Bram calculated spherical volume in his head. “There could be a population of thousands in that bubble. If all of the bubbles are inhabited…”

“These strangers must like to travel in large crowds and take their environment with them,” Jun Davd said. “That detachable habitat of theirs is big enough to qualify as a self-contained colony. The ship could drop more of them off here and there around the rim and leave them to fend for themselves. Then flit around the system and seed the other disks.”

“You talk as if that ship were a living organism.”

Jun Davd laughed. “If the surviving colonies grow up to build more ships like it, then it fits the definition.”

Trist’s voice cut in. “We’re getting message traffic now between the ship and the lander.”

“Radio? Laser?” Jao’s voice was impatient.

“Neither. They communicate by modulating polarized light—switching rapidly back and forth to different planes of polarization. We can’t read the signal, but it’s a signal, all right.”

“What kind of pattern? Binary, or what?”

“No, it’s positional. It codes for some kind of grid. And now that you know that, you know as little as I do.”

“Why would they modulate polarized light?” Bram asked. “If you’re going to communicate by light, there are easier ways to modulate it for a signal.”

It was Ame, unexpectedly, who answered. “Perhaps because it corresponds to their natural sensory input.”

“Now, Ame, we use radio mostly,” Jao said condescendingly. “But we don’t see by radio waves.”

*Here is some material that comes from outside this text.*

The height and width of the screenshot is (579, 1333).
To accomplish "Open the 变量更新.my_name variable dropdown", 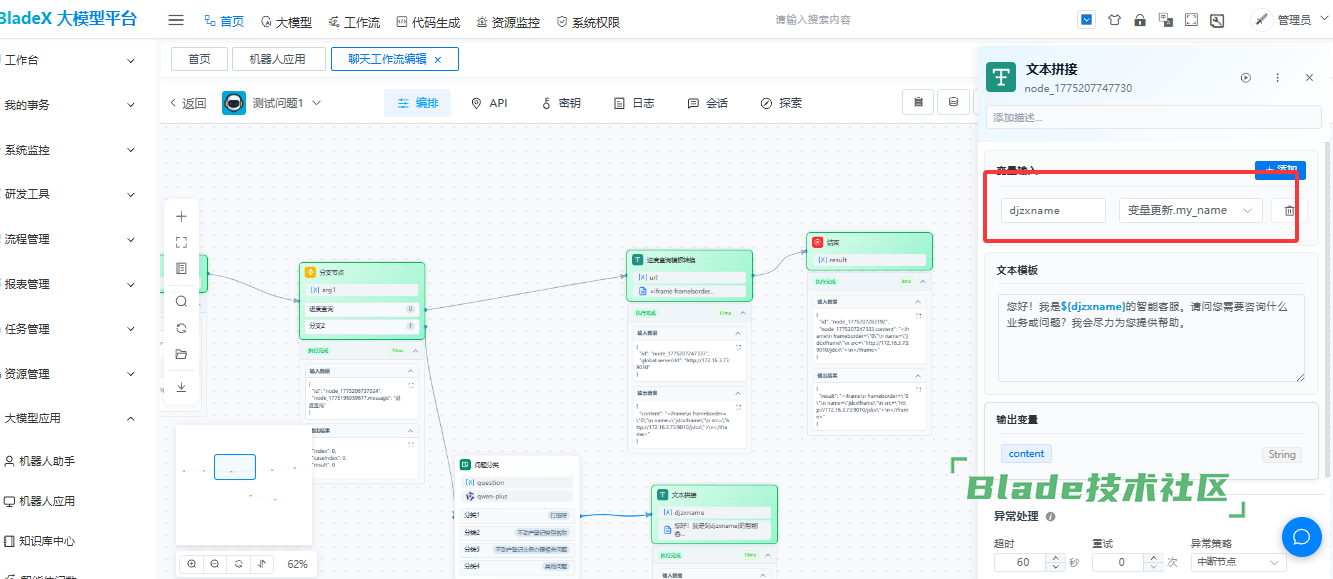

“No,” she said, “but we use it the way we use visible light—by modulating its frequency. Or we use it by mimicking sound—by modulating the amplitude.”

Bram pondered Ame’s startling supposition. “But where does a positional grid come into it?”

“I don’t know, Bram -tsu. We use radio waves to build up pictures or sound. And when we use laser, we use it more or less as if it were just an improved kind of radio. It has something to do with the way they think or perceive things.”

“Trist, can you rig up something that’ll modulate polarized light?” Bram asked.

“Sure, nothing to it,” came Trist’s cheerful voice.

“Can you beam some of their own patterns back at them—just as a recognition signal? Just to get them to notice us.”